Oscars: Historic Win For Daniel Day-Lewis

Daniel Day-Lewis has made Oscar history after becoming the first man to win the best actor trophy three times.

The British-born actor was honoured for his portrayal of President Abraham Lincoln in Steven Spielberg's historical drama.

He spent a year preparing for the role and, in his customary method, remained in character during the production.

Accepting his Oscar from Meryl Streep, Day-Lewis said: "I really don't know how any of this happened, I do know I've received more than my fair share of good fortune in my life."

He joked Streep had been the first choice to play Lincoln and he had been committed to play Margaret Thatcher - the role that won Streep an Oscar last year - before tearfully thanking his mother.

He previously won in 1989 for My Left Foot and in 2007 for There Will Be Blood.

It was a good night for British talent with Adele winning the Oscar for best original song for her Bond theme Skyfall.

The tearful singer thanked her songwriting partner Paul Epworth for "believing in me all the time, and my man, I love you baby".

She wowed the audience of A-listers in the Dolby Theatre with her first ever live performance of the 23rd Bond film's title track.

Ben Affleck's Iran hostage thriller, Argo, won the Oscar for best picture, despite the star being snubbed in the best director category.

The nominees for best film were introduced by First Lady Michelle Obama from the White House, before she named Argo as the winner.

Affleck, who also starred in the film, paid tribute to the "genius" Spielberg whose film, Lincoln, lost out in the category.

Referring to his success with 1997's Good Will Hunting, he said: "I never thought I would be back here and I am because of so many of you who are here tonight."

He added: "It doesn't matter how you get knocked down in life, all that matters is that you get up."

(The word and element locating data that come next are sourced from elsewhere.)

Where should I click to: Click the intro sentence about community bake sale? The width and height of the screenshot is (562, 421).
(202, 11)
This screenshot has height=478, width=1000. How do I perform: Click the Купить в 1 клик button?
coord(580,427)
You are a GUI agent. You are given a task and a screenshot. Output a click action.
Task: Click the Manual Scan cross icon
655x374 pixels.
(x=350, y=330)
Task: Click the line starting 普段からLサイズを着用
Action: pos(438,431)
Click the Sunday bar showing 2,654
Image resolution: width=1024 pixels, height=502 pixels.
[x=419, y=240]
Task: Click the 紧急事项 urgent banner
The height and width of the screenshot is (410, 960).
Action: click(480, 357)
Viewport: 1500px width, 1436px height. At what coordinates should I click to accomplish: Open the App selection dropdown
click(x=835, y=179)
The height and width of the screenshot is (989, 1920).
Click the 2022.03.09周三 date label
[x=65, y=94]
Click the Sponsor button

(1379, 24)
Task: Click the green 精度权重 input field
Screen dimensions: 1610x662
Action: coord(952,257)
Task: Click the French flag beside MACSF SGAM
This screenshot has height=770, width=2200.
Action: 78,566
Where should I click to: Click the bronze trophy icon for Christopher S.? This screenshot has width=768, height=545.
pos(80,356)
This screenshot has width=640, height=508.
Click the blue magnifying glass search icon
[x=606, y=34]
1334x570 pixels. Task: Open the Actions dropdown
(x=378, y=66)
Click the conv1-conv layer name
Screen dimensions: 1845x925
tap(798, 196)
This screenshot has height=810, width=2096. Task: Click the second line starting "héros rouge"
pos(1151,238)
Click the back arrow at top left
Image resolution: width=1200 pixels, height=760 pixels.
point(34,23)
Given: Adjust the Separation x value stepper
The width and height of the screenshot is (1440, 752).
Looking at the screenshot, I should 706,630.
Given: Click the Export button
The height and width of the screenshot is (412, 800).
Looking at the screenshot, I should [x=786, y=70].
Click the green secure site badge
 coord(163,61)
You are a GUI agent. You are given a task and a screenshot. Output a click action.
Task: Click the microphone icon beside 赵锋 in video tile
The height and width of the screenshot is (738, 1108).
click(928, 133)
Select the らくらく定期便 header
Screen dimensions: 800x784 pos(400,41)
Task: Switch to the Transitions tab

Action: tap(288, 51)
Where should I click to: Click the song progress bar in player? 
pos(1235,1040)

It was the first time since Driving Miss Daisy in 1990 that a film won the top prize at the Oscars without its director also being nominated.

The show's host Seth MacFarlane, the man behind hit cartoon Family Guy, started proceedings by poking fun at the Academy for not nominating Affleck, saying the plan was "so top secret the film's director is unknown to the Academy".

Taiwanese director Ang Lee picked up the statuette for best director for Life of Pi, beating Spielberg who many expected would collect the award for Lincoln. Lee collected the same award for Brokeback Mountain in 2005.

In a night that was otherwise short on shocks Jennifer Lawrence claimed the best actress gong for Silver Linings Playbook.

The 22-year-old fell as she climbed the steps to the stage to claim her prize.

Some had predicted the award would go to French actress Emmanuelle Riva who starred in Amour and at 86 was the oldest woman ever to be nominated. She won a Bafta award earlier this month for the role.

Anne Hathaway picked up the best supporting actress statue for her role in the musical Les Miserables.

The star, who only featured as Fantine in the film for around 15 minutes, fought back tears as she said "it came true" and thanked her husband and everyone who worked on the film.

She had been widely predicted to win the award in a tough category where Sally Field, Helen Hunt, Amy Adams and Jacki Weaver were also nominated.

Christoph Waltz won the first award of the night, best supporting actor, for his role in Django Unchained.

Waltz offered thanks to his character and "to his creator and the creator of his awe-inspiring world, Quentin Tarantino".

It was the second time in three years he has won the category - his first Oscar was for his role in Tarantino's Inglourious Basterds.

Waltz beat off stiff competition from Alan Arkin, Robert De Niro, Philip Seymour Hoffman and Tommy Lee Jones.

Tarantino went on to collect the prize for best original screenplay.

Brave, the Scottish story of a rebellious, red-headed princess, won the Oscar for best animated feature.

Amour, a French-language film about an elderly couple won best foreign language film which was accepted by its Austrian director Michael Haneke.

Skyfall also won the trophy for best sound editing, which was tied with Zero Dark Thirty. It is only the third time in Oscar history that winners have been tied.

The night of British success started with Jacqueline Durran winning for her costume design on Anna Karenina and the make-up and hairstyling award went to Lisa Westcott and Julie Dartnell for Les Miserables.

The presentation of awards was broken up by a series of musical performances including Catherine Zeta-Jones singing All That Jazz from Chicago and Jennifer Hudson performing I'm Telling You from Dreamgirls.

A tribute to the Bond films and music made up of classic clips of 007's adventures was introduced by one-time Bond girl Halle Berry.

And 76-year-old Dame Shirley Bassey took to the stage in a gold dress to sing Goldfinger which received a standing ovation.

But it was a medley of Les Miserables songs sung by the cast that left the audience with goosebumps.